**PROMPT**. All that is wanted is the line with "Instruction: Click the Color property label" and each line after it to the end of the data below, set down exactly and without pictures.

**SUPPLIED RECORDS**.
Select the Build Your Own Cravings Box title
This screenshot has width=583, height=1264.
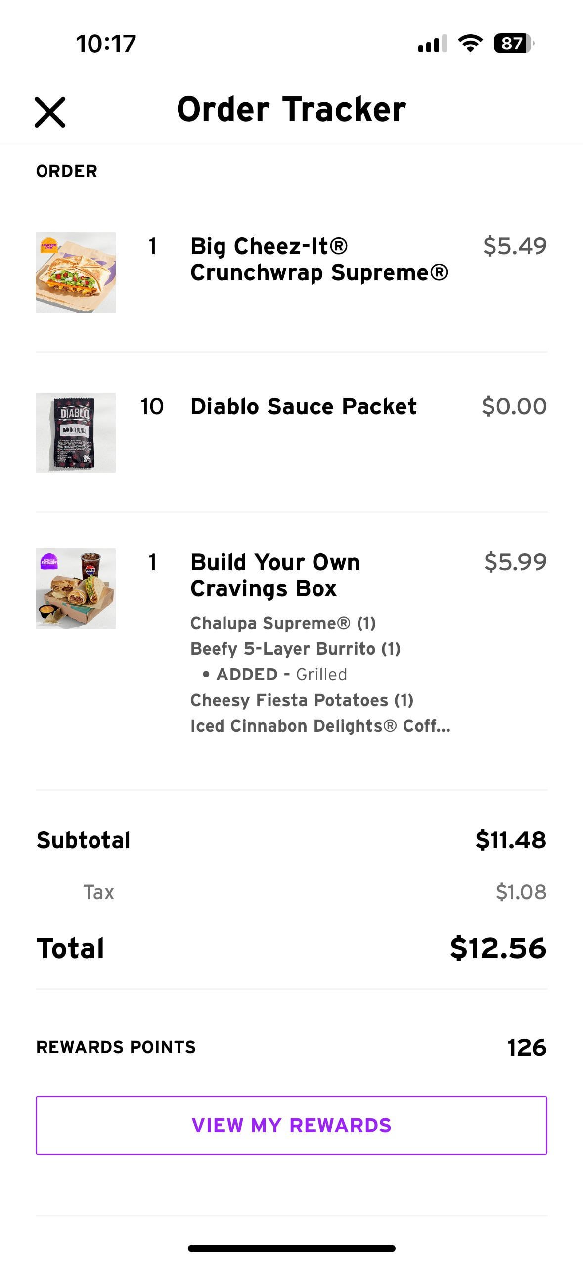coord(275,575)
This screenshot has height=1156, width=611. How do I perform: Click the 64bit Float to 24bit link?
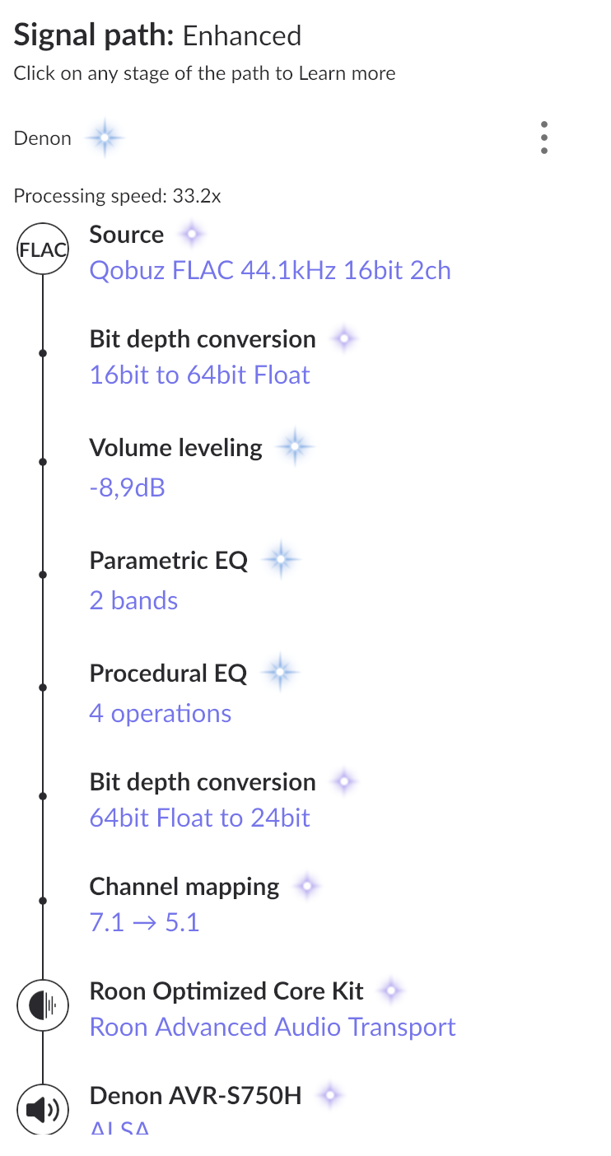[x=200, y=818]
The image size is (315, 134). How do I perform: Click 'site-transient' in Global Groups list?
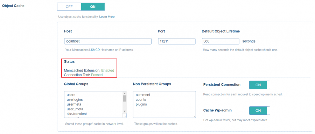(77, 114)
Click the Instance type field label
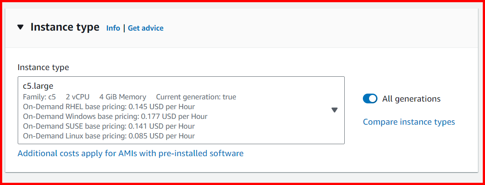The image size is (485, 185). pyautogui.click(x=43, y=67)
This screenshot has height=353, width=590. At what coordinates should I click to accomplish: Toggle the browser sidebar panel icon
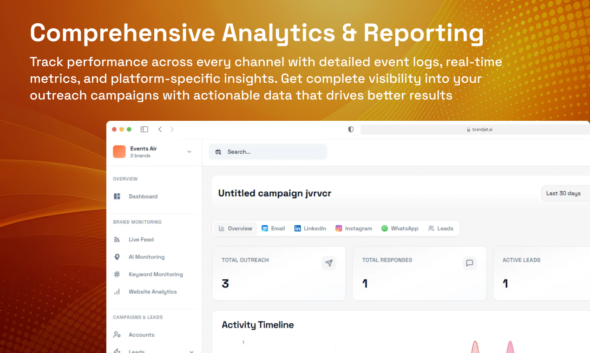144,129
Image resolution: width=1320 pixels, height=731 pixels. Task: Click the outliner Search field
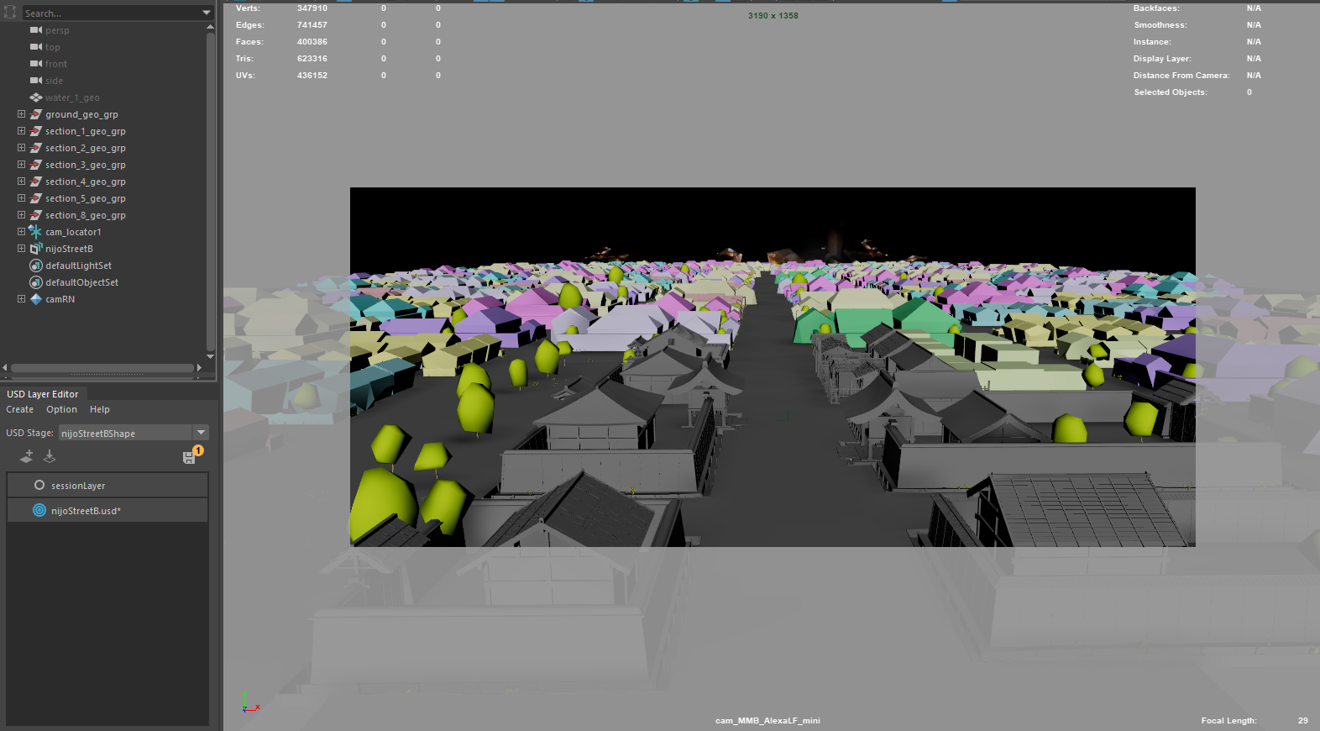tap(109, 13)
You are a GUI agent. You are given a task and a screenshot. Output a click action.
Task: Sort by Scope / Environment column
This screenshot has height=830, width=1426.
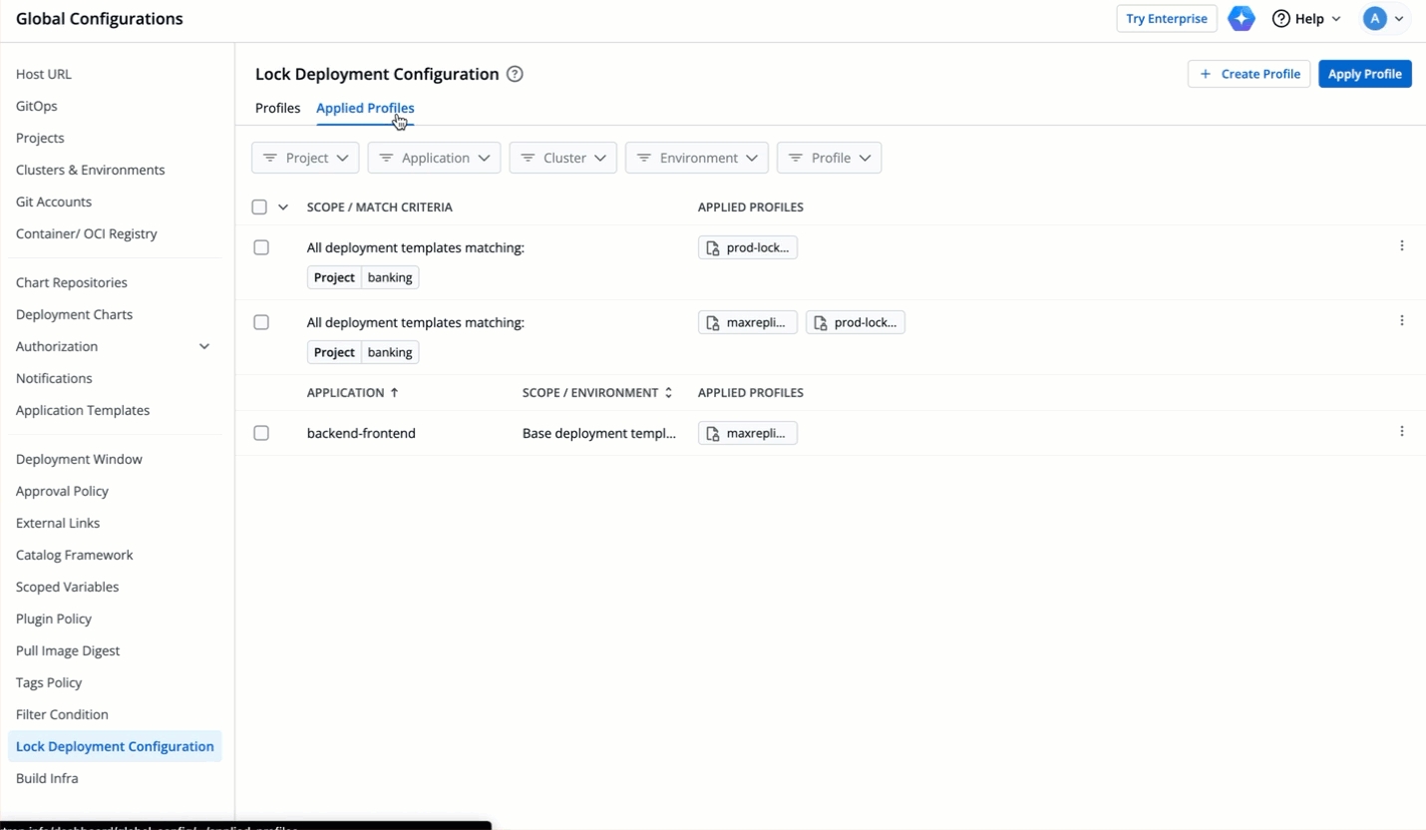(x=668, y=393)
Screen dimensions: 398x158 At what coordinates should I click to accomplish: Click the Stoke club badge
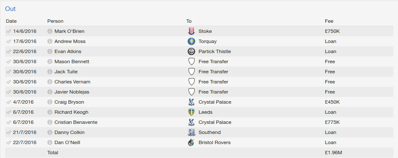(x=191, y=31)
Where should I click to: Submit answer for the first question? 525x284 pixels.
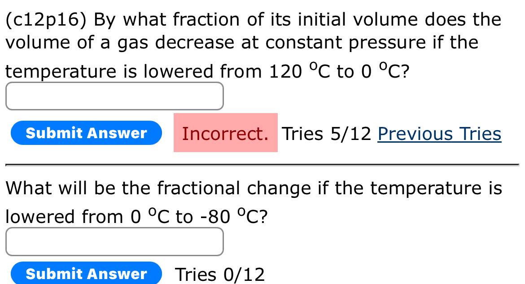click(x=86, y=133)
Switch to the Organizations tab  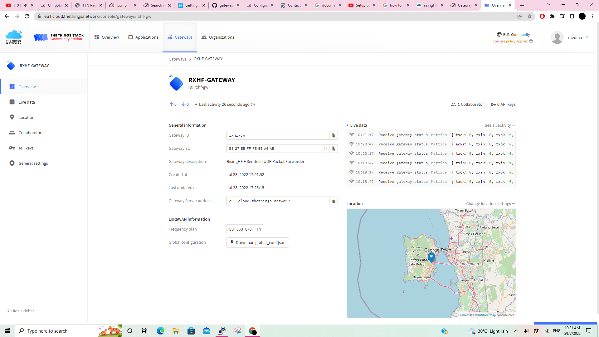(x=218, y=37)
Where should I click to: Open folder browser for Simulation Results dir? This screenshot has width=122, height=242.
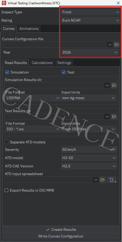(x=114, y=85)
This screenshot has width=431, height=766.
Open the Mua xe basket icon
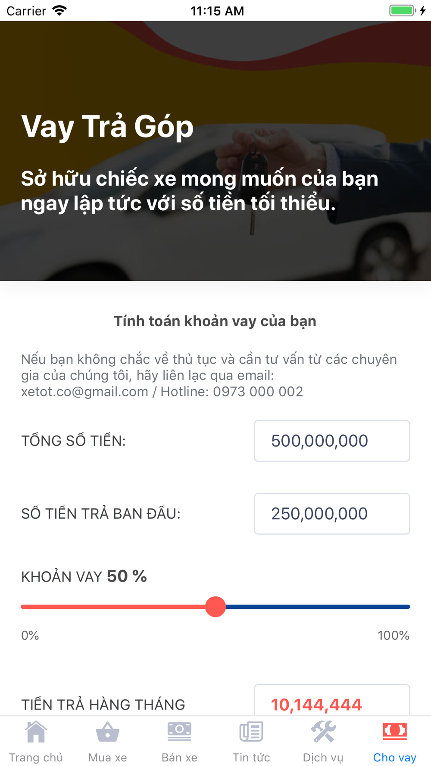point(107,732)
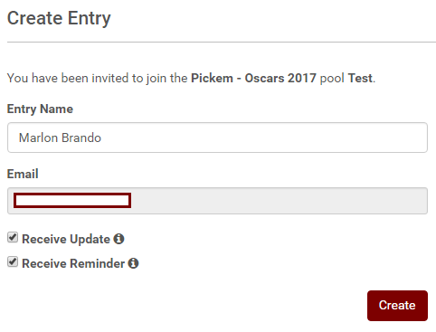Click the 'You have been invited' sentence
436x332 pixels.
[191, 78]
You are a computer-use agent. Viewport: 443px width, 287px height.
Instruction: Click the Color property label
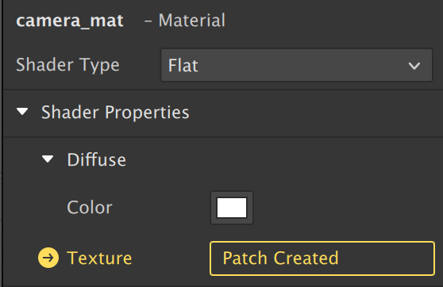[90, 208]
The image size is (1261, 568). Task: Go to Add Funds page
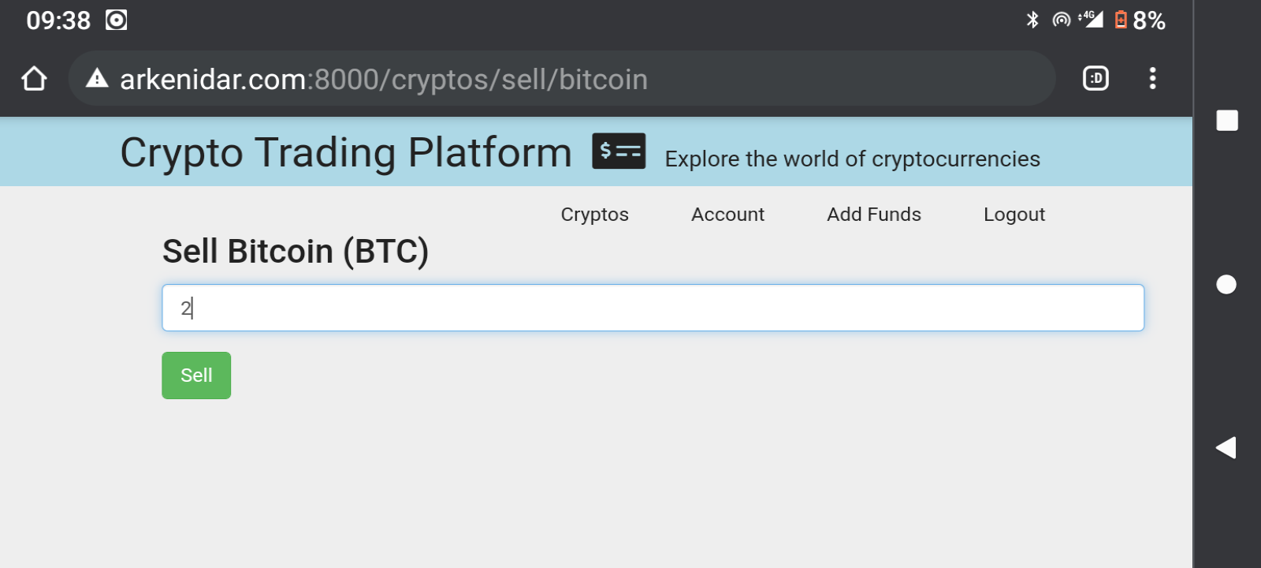click(x=874, y=215)
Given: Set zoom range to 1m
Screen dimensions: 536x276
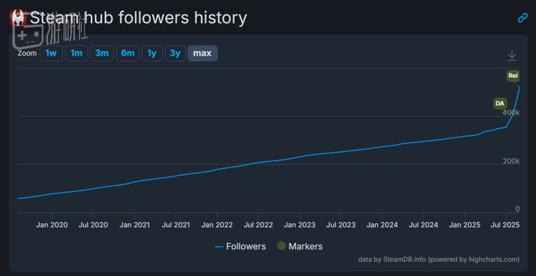Looking at the screenshot, I should (x=76, y=54).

**RESULT OF THE TASK**.
Instruction: Click the Color property label
[90, 208]
The image size is (1261, 568). Task: Go to Add Funds page
click(x=874, y=215)
Given: Set zoom range to 1m
Screen dimensions: 536x276
Looking at the screenshot, I should (x=76, y=54).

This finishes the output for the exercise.